--- START ---

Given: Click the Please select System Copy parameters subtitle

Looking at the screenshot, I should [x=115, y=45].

--- END ---
--- START ---

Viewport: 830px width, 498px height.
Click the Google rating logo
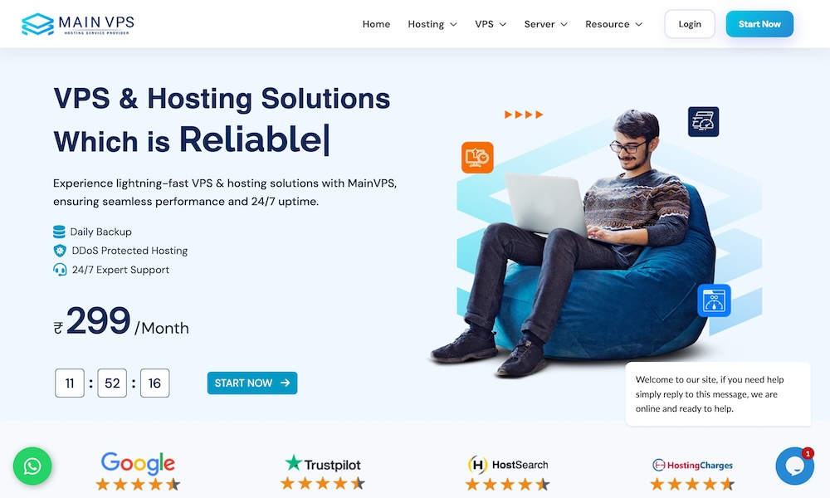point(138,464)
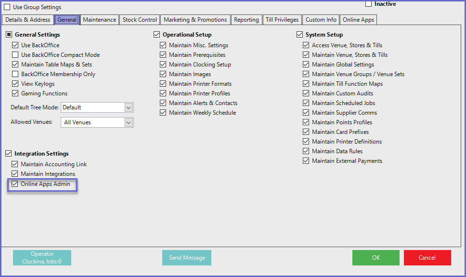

--- END ---

> [WRITTEN REQUEST] Count the lines above that contain the word "Click", matching case exactly. Give only the number.

> [TASK RESULT] 2